▶ **ABOUT THIS EXERCISE**:
From the entries below, gather each line containing the word "title".
START DATA FOR REVIEW
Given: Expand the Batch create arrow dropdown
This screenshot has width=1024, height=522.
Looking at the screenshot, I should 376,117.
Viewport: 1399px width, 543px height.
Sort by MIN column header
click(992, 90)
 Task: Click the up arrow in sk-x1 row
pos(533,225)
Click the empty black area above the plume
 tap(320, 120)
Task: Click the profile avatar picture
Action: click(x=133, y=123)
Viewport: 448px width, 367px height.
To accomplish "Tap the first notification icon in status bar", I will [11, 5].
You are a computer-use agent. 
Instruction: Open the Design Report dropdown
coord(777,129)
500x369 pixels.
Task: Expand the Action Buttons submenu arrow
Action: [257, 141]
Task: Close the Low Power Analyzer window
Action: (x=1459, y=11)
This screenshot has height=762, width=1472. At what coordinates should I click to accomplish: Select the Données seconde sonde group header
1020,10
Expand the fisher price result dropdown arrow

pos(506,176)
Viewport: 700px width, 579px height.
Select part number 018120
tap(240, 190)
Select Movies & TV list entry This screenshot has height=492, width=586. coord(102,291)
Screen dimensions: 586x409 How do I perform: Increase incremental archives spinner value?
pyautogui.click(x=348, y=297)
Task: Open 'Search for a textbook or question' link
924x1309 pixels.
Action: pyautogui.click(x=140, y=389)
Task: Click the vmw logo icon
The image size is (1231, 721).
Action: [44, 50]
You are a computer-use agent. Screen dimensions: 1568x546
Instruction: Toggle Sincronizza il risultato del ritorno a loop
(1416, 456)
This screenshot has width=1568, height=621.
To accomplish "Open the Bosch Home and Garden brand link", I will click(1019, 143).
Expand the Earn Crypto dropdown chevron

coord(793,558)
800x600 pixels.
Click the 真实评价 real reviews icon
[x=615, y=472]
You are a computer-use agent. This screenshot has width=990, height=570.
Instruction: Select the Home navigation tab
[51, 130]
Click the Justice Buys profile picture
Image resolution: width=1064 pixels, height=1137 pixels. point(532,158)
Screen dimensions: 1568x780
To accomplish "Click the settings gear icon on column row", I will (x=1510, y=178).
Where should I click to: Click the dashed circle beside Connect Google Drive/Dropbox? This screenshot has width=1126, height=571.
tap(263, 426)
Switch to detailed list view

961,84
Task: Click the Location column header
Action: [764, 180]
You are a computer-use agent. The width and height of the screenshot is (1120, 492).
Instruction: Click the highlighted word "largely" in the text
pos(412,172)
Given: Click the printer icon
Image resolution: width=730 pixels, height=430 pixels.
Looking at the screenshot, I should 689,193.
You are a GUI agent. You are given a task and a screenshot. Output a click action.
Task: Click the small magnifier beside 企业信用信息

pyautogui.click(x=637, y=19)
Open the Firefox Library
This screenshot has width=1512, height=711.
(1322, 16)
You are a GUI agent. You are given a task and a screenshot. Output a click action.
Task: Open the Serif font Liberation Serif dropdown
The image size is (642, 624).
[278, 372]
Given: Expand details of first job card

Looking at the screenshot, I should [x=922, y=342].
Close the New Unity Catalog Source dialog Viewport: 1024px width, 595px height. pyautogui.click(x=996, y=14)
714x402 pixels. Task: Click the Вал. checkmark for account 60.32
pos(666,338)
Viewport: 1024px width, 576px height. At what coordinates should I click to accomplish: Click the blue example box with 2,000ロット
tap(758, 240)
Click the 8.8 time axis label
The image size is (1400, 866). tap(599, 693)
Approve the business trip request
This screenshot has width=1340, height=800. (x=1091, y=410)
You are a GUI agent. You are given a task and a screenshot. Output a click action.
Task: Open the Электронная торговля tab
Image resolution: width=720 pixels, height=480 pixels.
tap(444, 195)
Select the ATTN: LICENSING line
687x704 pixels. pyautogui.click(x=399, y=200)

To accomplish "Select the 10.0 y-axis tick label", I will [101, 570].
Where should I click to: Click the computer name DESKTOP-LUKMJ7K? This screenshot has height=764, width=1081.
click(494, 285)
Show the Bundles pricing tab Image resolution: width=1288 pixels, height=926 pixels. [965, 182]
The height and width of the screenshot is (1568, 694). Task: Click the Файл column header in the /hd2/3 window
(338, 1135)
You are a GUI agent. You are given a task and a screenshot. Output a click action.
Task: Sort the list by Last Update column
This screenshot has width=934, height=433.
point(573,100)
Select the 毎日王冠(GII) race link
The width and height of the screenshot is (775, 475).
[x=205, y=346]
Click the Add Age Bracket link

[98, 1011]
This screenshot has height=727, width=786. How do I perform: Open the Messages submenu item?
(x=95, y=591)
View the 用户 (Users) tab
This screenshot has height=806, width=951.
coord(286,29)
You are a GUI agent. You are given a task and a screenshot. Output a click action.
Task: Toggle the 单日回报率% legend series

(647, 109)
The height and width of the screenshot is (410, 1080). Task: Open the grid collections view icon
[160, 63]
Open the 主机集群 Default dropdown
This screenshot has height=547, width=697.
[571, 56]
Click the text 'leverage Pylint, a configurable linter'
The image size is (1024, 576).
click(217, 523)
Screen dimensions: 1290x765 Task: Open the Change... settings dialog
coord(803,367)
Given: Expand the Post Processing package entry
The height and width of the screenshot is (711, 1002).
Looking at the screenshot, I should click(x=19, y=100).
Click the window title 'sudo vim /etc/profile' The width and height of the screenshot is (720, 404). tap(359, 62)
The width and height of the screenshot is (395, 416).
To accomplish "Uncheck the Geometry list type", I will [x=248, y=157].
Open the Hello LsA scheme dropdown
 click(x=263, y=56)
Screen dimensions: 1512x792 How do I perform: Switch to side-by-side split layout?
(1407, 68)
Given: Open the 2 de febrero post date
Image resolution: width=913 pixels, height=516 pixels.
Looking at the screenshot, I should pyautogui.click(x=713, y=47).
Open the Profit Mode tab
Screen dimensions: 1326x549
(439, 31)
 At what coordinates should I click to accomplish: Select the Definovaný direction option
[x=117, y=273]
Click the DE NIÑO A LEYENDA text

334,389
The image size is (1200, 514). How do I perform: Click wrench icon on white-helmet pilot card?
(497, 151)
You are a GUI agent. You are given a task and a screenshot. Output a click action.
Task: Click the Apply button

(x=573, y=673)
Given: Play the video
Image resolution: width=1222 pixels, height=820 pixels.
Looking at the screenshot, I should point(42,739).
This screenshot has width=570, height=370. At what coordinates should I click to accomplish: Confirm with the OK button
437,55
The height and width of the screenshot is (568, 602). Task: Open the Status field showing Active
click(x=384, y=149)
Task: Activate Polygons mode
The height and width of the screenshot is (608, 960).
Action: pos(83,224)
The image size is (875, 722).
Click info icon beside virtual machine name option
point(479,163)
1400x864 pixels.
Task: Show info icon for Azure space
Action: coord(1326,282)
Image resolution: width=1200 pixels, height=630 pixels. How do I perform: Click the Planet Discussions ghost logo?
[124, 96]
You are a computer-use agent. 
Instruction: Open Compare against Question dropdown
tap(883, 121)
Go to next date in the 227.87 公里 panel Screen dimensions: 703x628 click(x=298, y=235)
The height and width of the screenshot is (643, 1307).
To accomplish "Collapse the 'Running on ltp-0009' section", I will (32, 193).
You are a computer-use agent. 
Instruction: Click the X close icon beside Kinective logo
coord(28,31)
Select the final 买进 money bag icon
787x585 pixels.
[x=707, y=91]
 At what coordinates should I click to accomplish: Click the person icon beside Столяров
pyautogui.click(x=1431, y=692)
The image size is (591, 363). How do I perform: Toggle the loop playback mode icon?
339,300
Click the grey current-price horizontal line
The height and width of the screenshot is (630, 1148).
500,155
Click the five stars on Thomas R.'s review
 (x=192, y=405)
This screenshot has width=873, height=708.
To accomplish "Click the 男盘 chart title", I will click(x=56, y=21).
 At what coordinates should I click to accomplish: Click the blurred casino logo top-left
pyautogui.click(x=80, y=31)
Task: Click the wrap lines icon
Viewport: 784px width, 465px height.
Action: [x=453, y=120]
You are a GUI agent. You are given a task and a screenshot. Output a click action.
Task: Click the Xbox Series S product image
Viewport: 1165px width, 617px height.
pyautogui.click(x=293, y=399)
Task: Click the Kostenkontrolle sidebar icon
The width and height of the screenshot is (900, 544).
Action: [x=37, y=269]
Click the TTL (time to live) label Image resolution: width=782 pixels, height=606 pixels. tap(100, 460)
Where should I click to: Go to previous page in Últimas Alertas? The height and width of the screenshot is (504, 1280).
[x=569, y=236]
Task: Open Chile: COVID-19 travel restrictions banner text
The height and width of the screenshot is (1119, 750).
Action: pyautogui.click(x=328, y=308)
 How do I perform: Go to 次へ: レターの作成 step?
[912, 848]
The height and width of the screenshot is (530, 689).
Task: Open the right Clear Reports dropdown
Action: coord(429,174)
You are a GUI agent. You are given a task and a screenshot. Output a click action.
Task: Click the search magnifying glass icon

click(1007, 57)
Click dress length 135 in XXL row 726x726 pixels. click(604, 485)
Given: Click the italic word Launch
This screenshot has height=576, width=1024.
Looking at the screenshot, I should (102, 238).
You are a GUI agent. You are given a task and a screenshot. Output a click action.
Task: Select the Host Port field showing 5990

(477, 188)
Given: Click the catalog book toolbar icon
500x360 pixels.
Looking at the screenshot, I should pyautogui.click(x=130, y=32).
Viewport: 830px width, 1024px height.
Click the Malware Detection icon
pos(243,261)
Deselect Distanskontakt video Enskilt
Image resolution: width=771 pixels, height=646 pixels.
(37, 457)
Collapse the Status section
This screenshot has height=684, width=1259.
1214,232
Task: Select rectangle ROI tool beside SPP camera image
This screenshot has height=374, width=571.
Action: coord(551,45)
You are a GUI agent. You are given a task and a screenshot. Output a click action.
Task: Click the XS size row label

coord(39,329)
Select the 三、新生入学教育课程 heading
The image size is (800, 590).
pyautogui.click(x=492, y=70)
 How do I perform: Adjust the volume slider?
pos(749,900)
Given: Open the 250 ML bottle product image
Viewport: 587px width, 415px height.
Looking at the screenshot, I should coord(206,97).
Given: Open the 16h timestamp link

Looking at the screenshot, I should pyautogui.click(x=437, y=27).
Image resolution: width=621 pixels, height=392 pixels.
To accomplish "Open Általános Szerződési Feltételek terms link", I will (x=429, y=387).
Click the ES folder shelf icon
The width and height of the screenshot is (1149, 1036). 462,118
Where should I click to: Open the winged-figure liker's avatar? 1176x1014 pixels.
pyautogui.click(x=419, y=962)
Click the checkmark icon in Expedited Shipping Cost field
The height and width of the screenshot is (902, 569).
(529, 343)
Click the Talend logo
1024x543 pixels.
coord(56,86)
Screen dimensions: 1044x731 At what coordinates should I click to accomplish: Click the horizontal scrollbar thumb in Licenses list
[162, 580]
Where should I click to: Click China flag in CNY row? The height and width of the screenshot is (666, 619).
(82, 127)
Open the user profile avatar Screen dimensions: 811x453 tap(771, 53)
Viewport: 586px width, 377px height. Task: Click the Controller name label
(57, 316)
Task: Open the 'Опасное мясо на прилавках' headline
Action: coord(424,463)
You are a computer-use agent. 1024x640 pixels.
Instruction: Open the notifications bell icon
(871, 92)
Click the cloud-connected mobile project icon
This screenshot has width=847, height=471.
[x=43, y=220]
END DATA FOR REVIEW
▶ **PROBLEM SOLUTION**:
Click the window title 'sudo vim /etc/profile' The width and height of the screenshot is (720, 404). tap(359, 62)
To accomplish "Click the 男盘 chart title", I will click(x=56, y=21).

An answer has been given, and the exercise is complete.